放送の様子はこちら(下記サイトでは音声配信も行っています)。
「合成音声の未来~『人間を超える声』を考える」(Screenless Media Lab.ウィークリー・リポート)
2020.4/24 TBSラジオ『Session-22』OA

Screenless Media Lab.は、音声をコミュニケーションメディアとして捉え直すことを目的としています。今回は合成音声の未来について考えたいと思います。

◾人間を超える「声」

前回の記事では、自分の声の合成音声技術によって、オンライン会議等の他にも様々な利用方法がある点について紹介しました。今回は、自分の声の合成音声だけでなく、広く合成音声技術の未来について考察したいと思います。

まず、以前紹介した歌声合成ソフト「ニュートリノ(NEUTRINO)」があります。

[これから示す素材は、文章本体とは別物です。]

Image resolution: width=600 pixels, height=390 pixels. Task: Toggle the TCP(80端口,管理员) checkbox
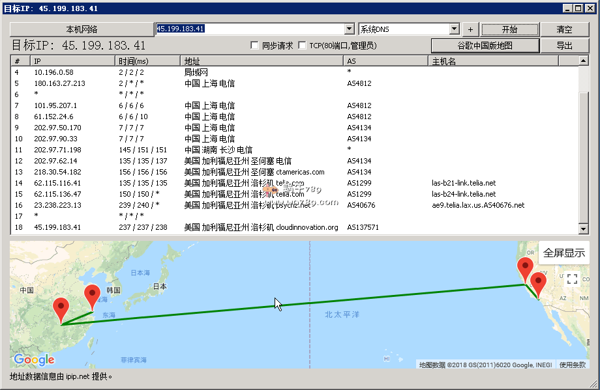pos(302,46)
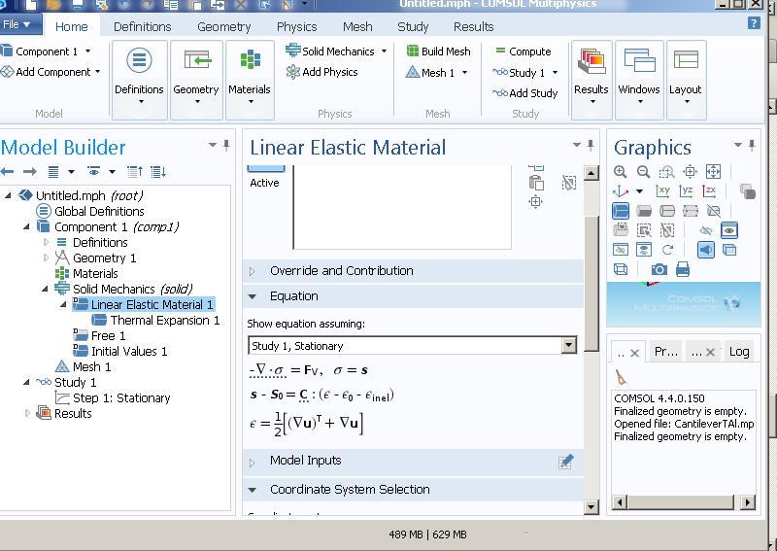Click the Build Mesh button
This screenshot has height=551, width=777.
438,52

ニュートリノによって生まれる歌声は、人間の歌声をデフォルメするようなこれまでの技術に比べて、より自然な人間の声に近くなっています。合成音声はすでに、自然な人間の声を再現することを、非常に高い精度で実現しているのです。

ニュートリノが歌声を学習するための歌声データベースを研究者に向けて制作した、音声情報処理が専門の森勢将雅氏は、興味深いことを述べています。森勢氏は、合成音声がすでに人間と変わらない、自然な声をつくりだせるだけでなく、「人間を超える声」の可能性についても言及しています。

例えば森勢氏は、いわゆる眠気を誘う声がある場合、そうした声を分析して眠気を誘う部分を抽出し、不眠症を緩和するための声が提供できるのではないか、と述べています。このような事ができるようになれば、そうした声を自分の好きな声優や俳優の声をベースに作成することも可能になるでしょう。好きな人の声を、眠気を誘う声にした上で、眠る直前に聞けるようになるかもしれません。

◾合成音声が日常になる世界

動画や写真の領域では、自分の姿を加工することはすでに一般的です。だとすれば同様に、声を加工することもまた、今後は一般化してもおかしくありません。

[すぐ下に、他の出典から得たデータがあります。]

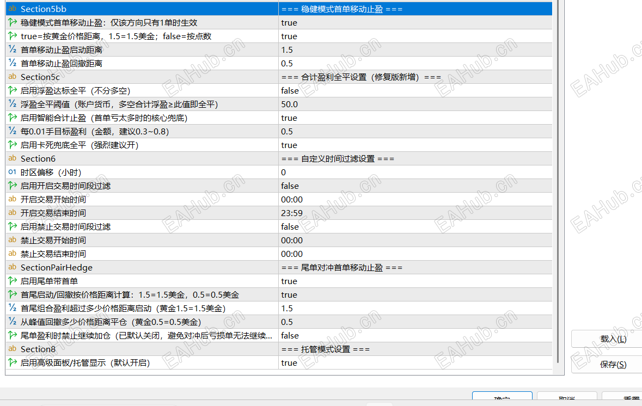The image size is (642, 406).
Task: Edit the 0.5 首单移动止盈回撤距离 value
Action: pos(415,63)
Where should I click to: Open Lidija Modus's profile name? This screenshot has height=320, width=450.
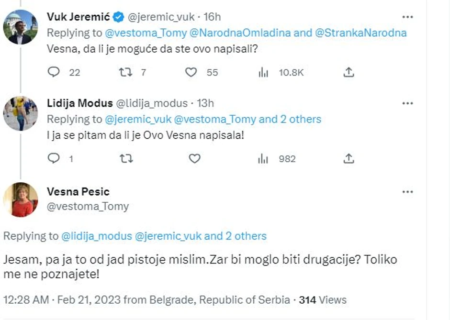pyautogui.click(x=79, y=103)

例えば、将来的に自分の声を一旦登録すると、授業や会議、プレゼンテーション等、状況に合わせて自分の声に一定の変化を加えられるような機能を、マイクに組み込んでおくことができるとしましょう。それはある意味で、自分の声に「化粧を施す」ようなものと言えるかもしれません。もちろんその声のベースは自分であり、それほどの違和感を感じることのないものでしょう。

こうした機能が用いられるようになるのはもう少し時間がかかるかもしれません。ですが、様々な活動がオンラインに移行している現在においては、合成音声技術によって業務負担を軽くしたり、自分の声の機能を従来のものより強化することも可能となるでしょう。その意味では、人間を超えるというより、人間が拡張されていくことになるとも考えられます(その是非は、今後より一層議論されていくことになるでしょう)。

もちろん再三指摘している通り、フェイク音声など、自分や他人の声を合成することによる犯罪等のネガティブな側面を、私たちは常に念頭に置かねばなりません。それでもなお、合成音声技術には多くの可能性があり、そのようなポジティブな側面の研究を推し進めていく必要もあるように思われます。